Sir Gawain and the Green Knight, by Simon Armitage

GreenKnightOne new year a Green Knight interrupts the feasting at Camelot and challenges the assembly: this day he will stand still an receive one blow from any one of them with his axe. But the following new year the person who deals the blow must likewise stand still and receive a blow in return. Sir Gawain accepts the challenge and cleaves the Green Knight’s head from his body. The body promptly pick up the head, which reminds Gawain of his vow, and gallops off into the night.

Hence the following winter Gawain sets off to find the Green Knight and keep his bargain.

As with Heaney’s Beowulf, Armitage’s voice in this translation is recognisably modern but rendered in the faithful service of the original poetry. Many of the descriptive passages of hunting are particularly memorable. There is also palpable tension in the finely drawn sequences when, towards the end of his quest, the wife of Gawain’s host attempts his seduction.

All in all one of the most deeply satisfying books of poetry I have read in a long time.

Once upon time Britons were also wholehearted Europeans! Simon Armitage’s The Death of King Arthur

img_1078Simon Armitage follows up his exquisite translation of Sir Gawain and the Green Knight with this translation of the Alliterative Morte d’Arthur. Again, as Heaney also did so brilliantly with Beowulf, he manages to render into contemporary language the poem while remaining true to the original’s spirit and content. The almost monotonous relentlessness of the violence in this poem however makes it a somewhat less satifying work that those other two, but it is still an entertaining excursion to the Dark Ages.

The story begins with envoys of the Roman Emperor showing up in Arthur’s court demanding tribute. Arthur responds by declaring war on Rome and setting off on a campaign to assert his own rights in Europe. Behind him, in Britain, he leaves his nephew Mordred as regent… a bad mistake.

Much blood and internal organs are graphically shed as Arthur fights his way across Europe, with Gawain, the greatest of his champions, in the thick of the fighting. Armitage notes in the book’s introduction, that this is an older, more seasoned Gawain than the one we encountered in the Green Knight, but he remains, in his chivilrous concerns, recognisably the same character even in the midst of some very sanguinary battles.

One other thing that struck me about this poem: in it Britain is very much a nation at the heart of Europe, a Celtic kingdom that extends from southern Scotland to central France. Arthur is explicitly represented amongst the Nine Worthies as pre-figuring the unmistakeably pan-European Charlemange and Godfrey of Bouillon, a leader of the First Crusade. Hence he is more entitled to the throne of the Roman empire than the man who has demanded tribute of him. It is Ireland and the Scottish Highlands that are the place apart, the uncivilised Atlantic fringes beyond the European mainstream. How times change.

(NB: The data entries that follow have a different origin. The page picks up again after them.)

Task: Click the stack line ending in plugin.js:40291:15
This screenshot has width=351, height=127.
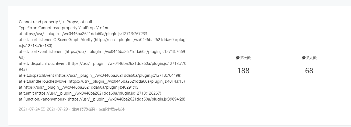Action: click(x=78, y=87)
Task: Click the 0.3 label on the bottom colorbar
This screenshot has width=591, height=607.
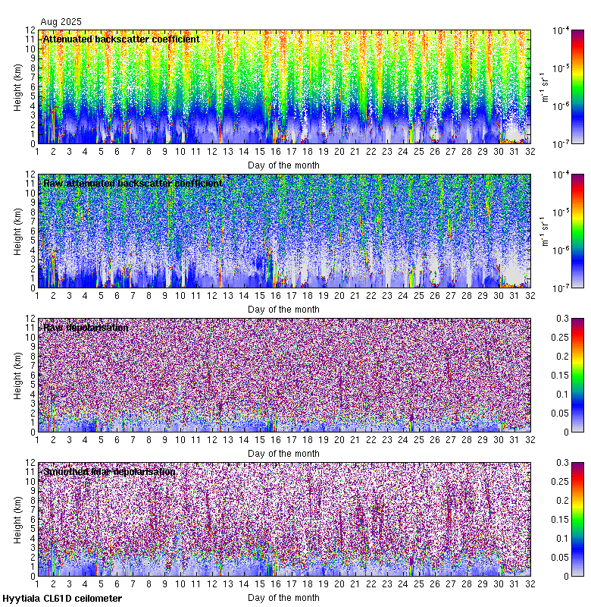Action: [580, 463]
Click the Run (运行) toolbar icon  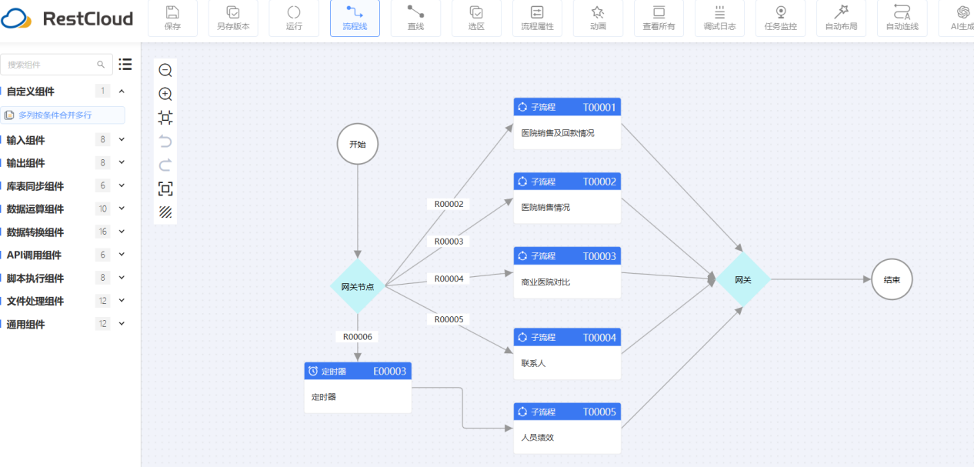pyautogui.click(x=294, y=18)
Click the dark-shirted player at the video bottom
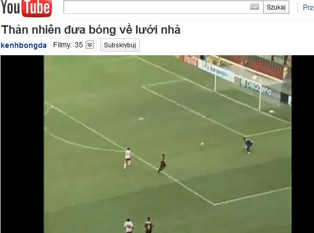 point(149,225)
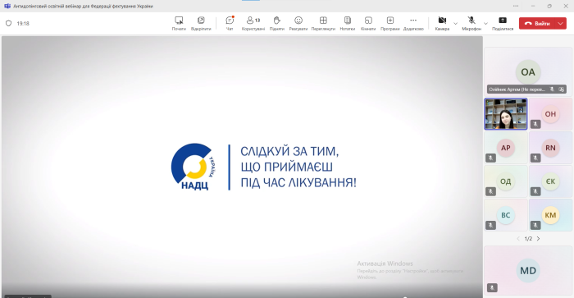Image resolution: width=574 pixels, height=298 pixels.
Task: Select the presenter's video thumbnail
Action: click(x=506, y=114)
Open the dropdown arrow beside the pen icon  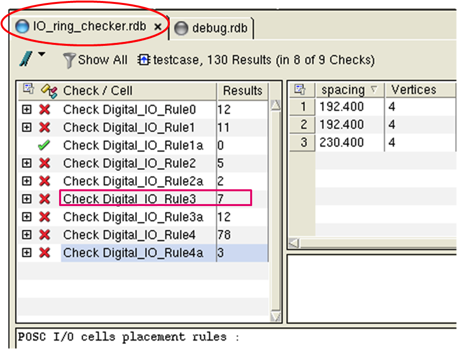click(x=41, y=54)
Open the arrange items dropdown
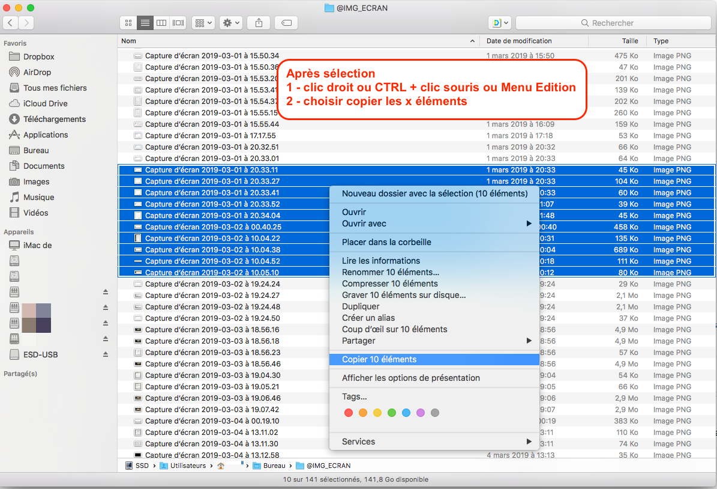The height and width of the screenshot is (489, 717). 203,23
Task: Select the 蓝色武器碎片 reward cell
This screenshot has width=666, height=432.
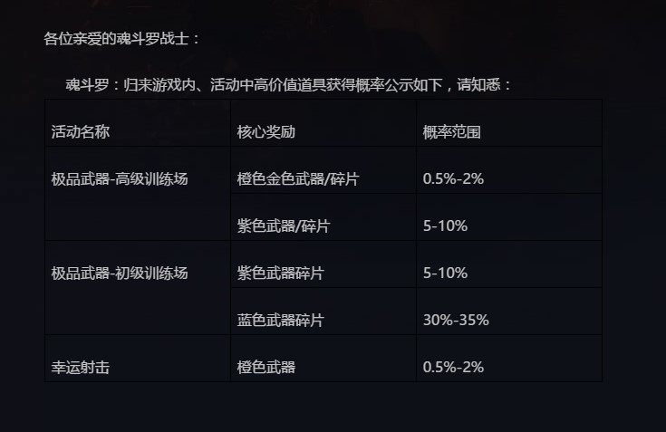Action: [x=280, y=321]
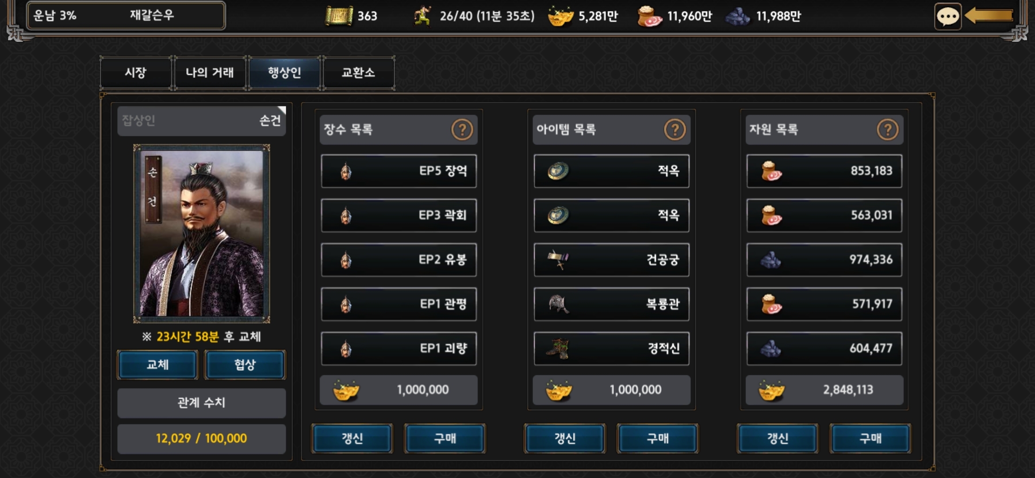Open the 나의 거래 tab
The image size is (1035, 478).
coord(210,73)
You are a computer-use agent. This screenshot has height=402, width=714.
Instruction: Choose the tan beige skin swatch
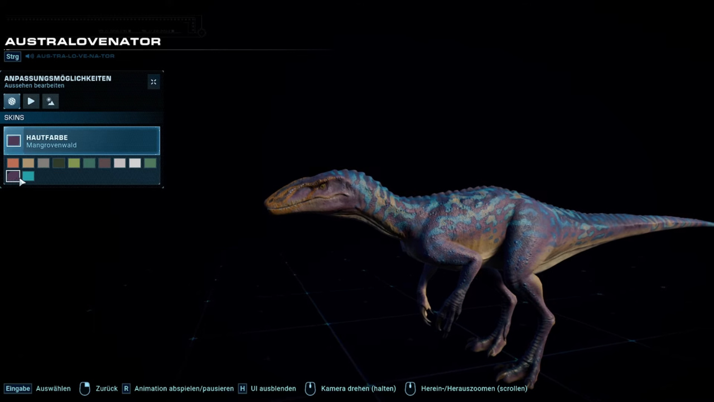(28, 163)
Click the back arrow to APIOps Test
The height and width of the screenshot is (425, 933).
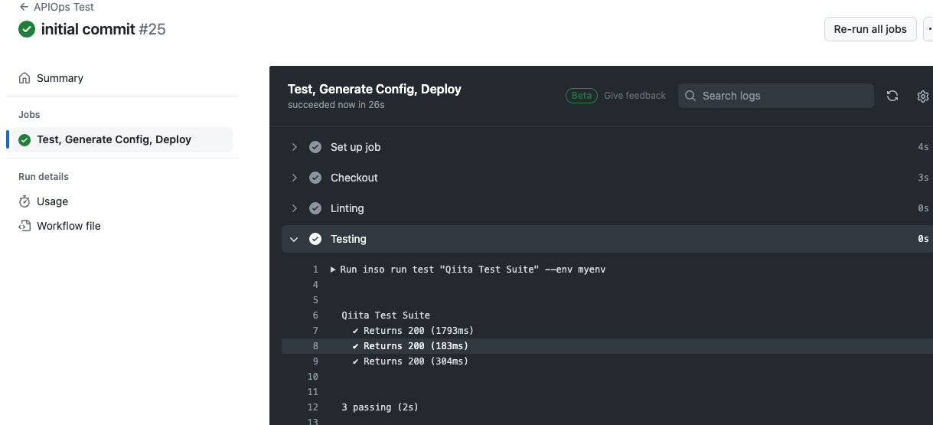click(x=24, y=7)
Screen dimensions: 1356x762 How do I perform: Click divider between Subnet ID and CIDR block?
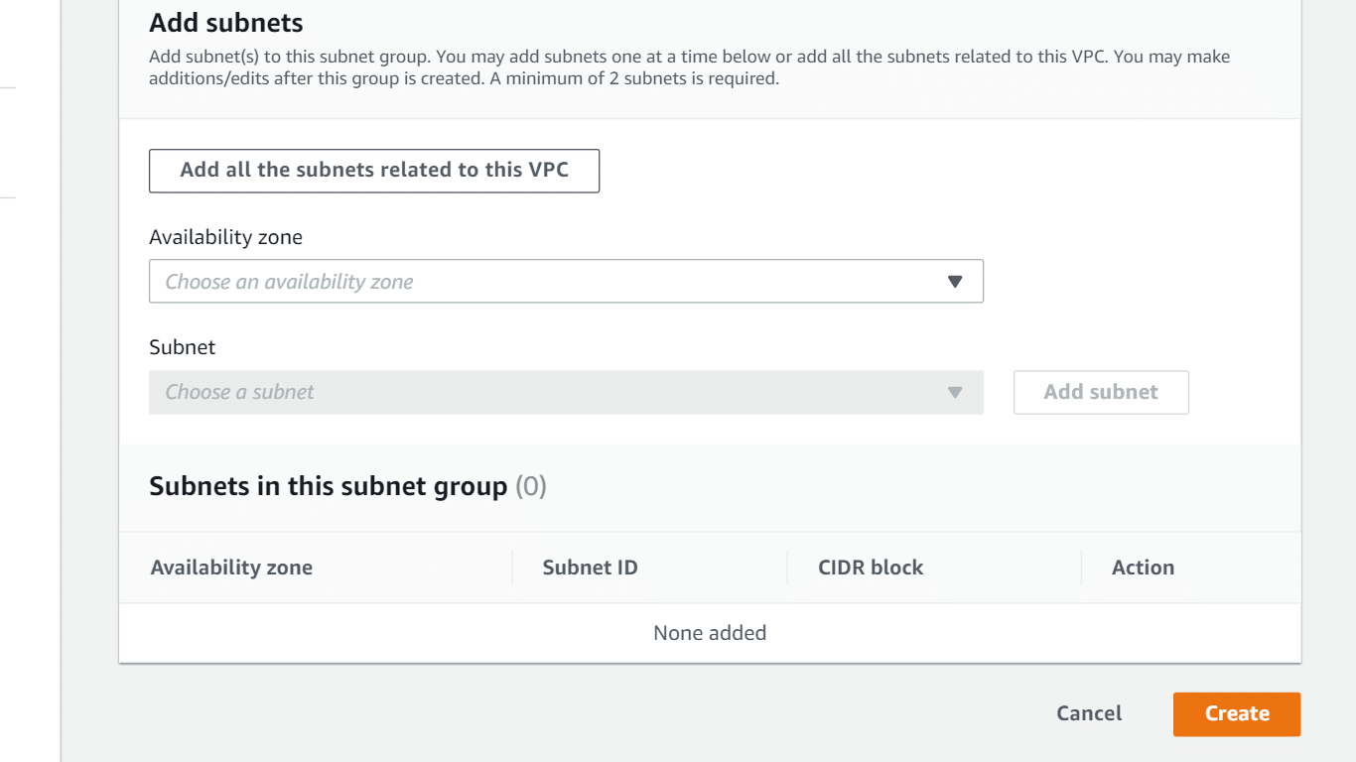(x=787, y=568)
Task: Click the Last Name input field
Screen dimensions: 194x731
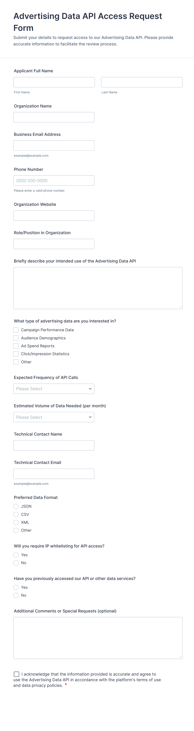Action: tap(141, 82)
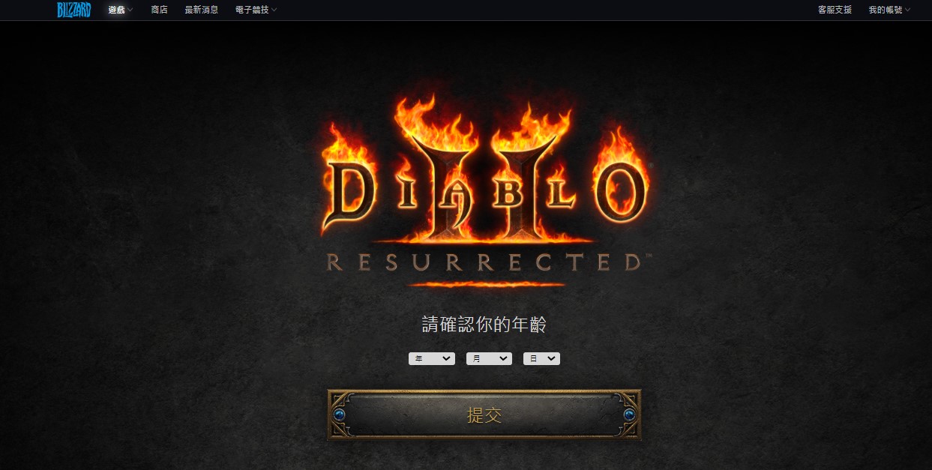
Task: Submit age with the 提交 button
Action: [484, 415]
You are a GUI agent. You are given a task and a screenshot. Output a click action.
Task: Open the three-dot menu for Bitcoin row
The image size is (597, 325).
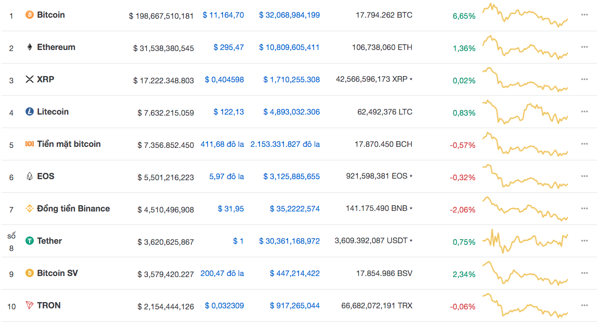coord(585,15)
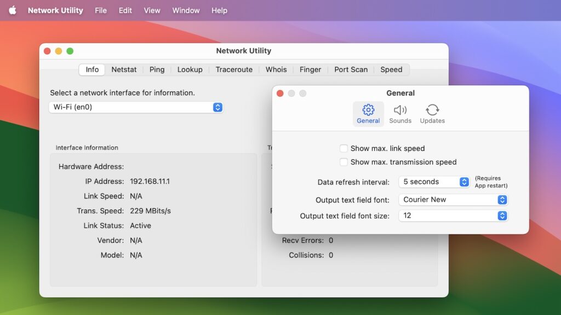This screenshot has height=315, width=561.
Task: Open the Ping tab
Action: pyautogui.click(x=157, y=69)
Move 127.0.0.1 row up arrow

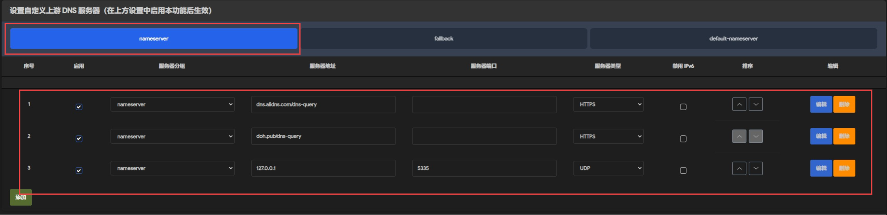coord(739,168)
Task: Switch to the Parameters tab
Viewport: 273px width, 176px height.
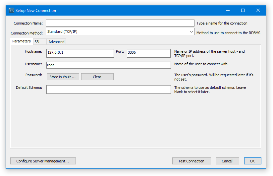Action: point(22,41)
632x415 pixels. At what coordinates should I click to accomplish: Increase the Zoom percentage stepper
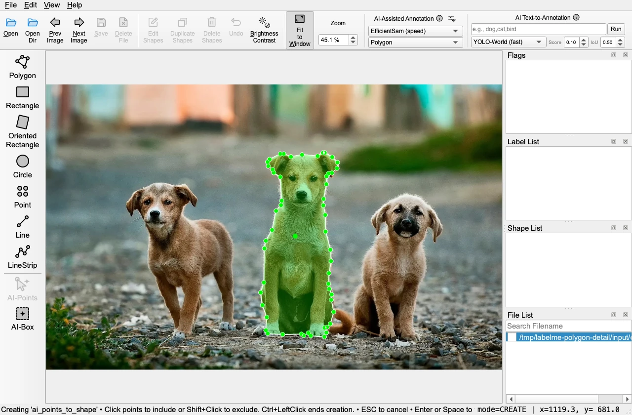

Overall this is a fine, compelling piece of work by one of the most interesting and entertaining of English poets, one who is also currently working at the top of his game

Moments of posturing and murder before the fall of Troy: Christopher Logue’s War Music: an account of Books 1-4 and 16-19 of Homer’s Iliad

Achiles and Hector

A exquisitely written and consistently gripping new version of parts of the Iliad, starting from Achilles’ quarrel with Agamemnon and ending with Achilles arming for battle against Hector.

In between these two points the book is brimming with arresting images and ideas: Hector compared to a desert burned Rommel; Apollo as “Lord of Light and Mice”, the Sun-god and the bringer of plague; The fate of Troy decided in an ill-tempered negotiation amongst the gods echoes contemporary discussions in corridors of power to visit slaughter on nations and cities half a world away; and, almost as an aside, with the consistent referencing to Zeus as “God” and Apollo “his son” Logue asserts significant Greek influences on the development of Christianity, at the same time making the contemporary resonances of the work all the more stark.

I am not familiar with other adaptations or translations of the Iliad so cannot make any useful comparisons, but I found Christopher Logue’s reworking of the Iliad an exceptional work of poetry – funny, chilling, horrific and thought-provoking by turns. A stunning piece of work.